── Records ──
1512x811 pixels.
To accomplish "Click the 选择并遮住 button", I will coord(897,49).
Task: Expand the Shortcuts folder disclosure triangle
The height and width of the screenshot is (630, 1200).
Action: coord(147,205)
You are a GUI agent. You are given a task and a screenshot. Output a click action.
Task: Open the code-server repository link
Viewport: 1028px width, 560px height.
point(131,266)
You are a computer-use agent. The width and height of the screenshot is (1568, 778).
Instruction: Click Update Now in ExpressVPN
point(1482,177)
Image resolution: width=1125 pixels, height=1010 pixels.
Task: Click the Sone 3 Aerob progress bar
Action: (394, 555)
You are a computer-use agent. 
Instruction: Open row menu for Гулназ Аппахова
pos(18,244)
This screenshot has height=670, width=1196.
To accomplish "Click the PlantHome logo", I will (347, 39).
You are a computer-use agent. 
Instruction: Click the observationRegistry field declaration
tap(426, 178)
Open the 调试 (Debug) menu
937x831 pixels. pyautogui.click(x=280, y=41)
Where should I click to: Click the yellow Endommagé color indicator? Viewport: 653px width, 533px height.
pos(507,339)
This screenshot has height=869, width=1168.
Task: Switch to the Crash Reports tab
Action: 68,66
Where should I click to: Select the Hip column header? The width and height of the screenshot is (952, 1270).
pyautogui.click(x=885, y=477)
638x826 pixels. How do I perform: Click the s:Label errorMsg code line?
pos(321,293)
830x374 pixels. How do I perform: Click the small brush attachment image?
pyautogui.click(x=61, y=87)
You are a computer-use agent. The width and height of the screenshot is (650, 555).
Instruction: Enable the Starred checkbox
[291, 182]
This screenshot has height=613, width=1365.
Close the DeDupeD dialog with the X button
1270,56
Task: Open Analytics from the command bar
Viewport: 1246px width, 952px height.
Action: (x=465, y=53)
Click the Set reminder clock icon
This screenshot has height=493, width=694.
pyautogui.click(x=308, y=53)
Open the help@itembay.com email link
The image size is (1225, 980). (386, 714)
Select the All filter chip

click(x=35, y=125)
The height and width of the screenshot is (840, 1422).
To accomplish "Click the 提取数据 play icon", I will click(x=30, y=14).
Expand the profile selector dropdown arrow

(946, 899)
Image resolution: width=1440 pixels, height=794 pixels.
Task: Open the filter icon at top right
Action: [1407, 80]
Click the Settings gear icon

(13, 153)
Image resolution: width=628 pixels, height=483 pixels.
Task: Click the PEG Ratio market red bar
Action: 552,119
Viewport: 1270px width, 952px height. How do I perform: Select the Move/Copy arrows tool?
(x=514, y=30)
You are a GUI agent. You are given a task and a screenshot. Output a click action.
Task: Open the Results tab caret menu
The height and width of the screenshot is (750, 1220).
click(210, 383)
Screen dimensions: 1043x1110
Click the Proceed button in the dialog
───
## What you will do:
Can you convert every line of the listing above into a JSON list of strings, one string per line and no entries for blank lines?

## The solution:
[
  "1512x811 pixels.",
  "To accomplish \"Click the 选择并遮住 button\", I will coord(897,49).",
  "Task: Expand the Shortcuts folder disclosure triangle",
  "The height and width of the screenshot is (630, 1200).",
  "Action: coord(147,205)",
  "You are a GUI agent. You are given a task and a screenshot. Output a click action.",
  "Task: Open the code-server repository link",
  "Viewport: 1028px width, 560px height.",
  "point(131,266)",
  "You are a computer-use agent. The width and height of the screenshot is (1568, 778).",
  "Instruction: Click Update Now in ExpressVPN",
  "point(1482,177)",
  "Image resolution: width=1125 pixels, height=1010 pixels.",
  "Task: Click the Sone 3 Aerob progress bar",
  "Action: (394, 555)",
  "You are a computer-use agent. ",
  "Instruction: Open row menu for Гулназ Аппахова",
  "pos(18,244)",
  "This screenshot has height=670, width=1196.",
  "To accomplish \"Click the PlantHome logo\", I will (347, 39).",
  "You are a computer-use agent. ",
  "Instruction: Click the observationRegistry field declaration",
  "tap(426, 178)",
  "Open the 调试 (Debug) menu",
  "937x831 pixels. pyautogui.click(x=280, y=41)",
  "Where should I click to: Click the yellow Endommagé color indicator? Viewport: 653px width, 533px height.",
  "pos(507,339)",
  "This screenshot has height=869, width=1168.",
  "Task: Switch to the Crash Reports tab",
  "Action: 68,66",
  "Where should I click to: Select the Hip column header? The width and height of the screenshot is (952, 1270).",
  "pyautogui.click(x=885, y=477)",
  "638x826 pixels. How do I perform: Click the s:Label errorMsg code line?",
  "pos(321,293)",
  "830x374 pixels. How do I perform: Click the small brush attachment image?",
  "pyautogui.click(x=61, y=87)",
  "You are a computer-use agent. The width and height of the screenshot is (650, 555).",
  "Instruction: Enable the Starred checkbox",
  "[291, 182]",
  "This screenshot has height=613, width=1365.",
  "Close the DeDupeD dialog with the X button",
  "1270,56",
  "Task: Open Analytics from the command bar",
  "Viewport: 1246px width, 952px height.",
  "Action: (x=465, y=53)",
  "Click the Set reminder clock icon",
  "This screenshot has height=493, width=694.",
  "pyautogui.click(x=308, y=53)",
  "Open the help@itembay.com email link",
  "The image size is (1225, 980). (386, 714)",
  "Select the All filter chip",
  "click(x=35, y=125)",
  "The height and width of the screenshot is (840, 1422).",
  "To accomplish \"Click the 提取数据 play icon\", I will click(x=30, y=14).",
  "Expand the profile selector dropdown arrow",
  "(946, 899)",
  "Image resolution: width=1440 pixels, height=794 pixels.",
  "Task: Open the filter icon at top right",
  "Action: [1407, 80]",
  "Click the Settings gear icon",
  "(13, 153)",
  "Image resolution: width=628 pixels, height=483 pixels.",
  "Task: Click the PEG Ratio market red bar",
  "Action: 552,119",
  "Viewport: 1270px width, 952px height. How do I perform: Select the Move/Copy arrows tool?",
  "(x=514, y=30)",
  "You are a GUI agent. You are given a task and a screenshot. Output a click action.",
  "Task: Open the Results tab caret menu",
  "The height and width of the screenshot is (750, 1220).",
  "click(210, 383)",
  "Screen dimensions: 1043x1110",
  "Click the Proceed button in the dialog"
]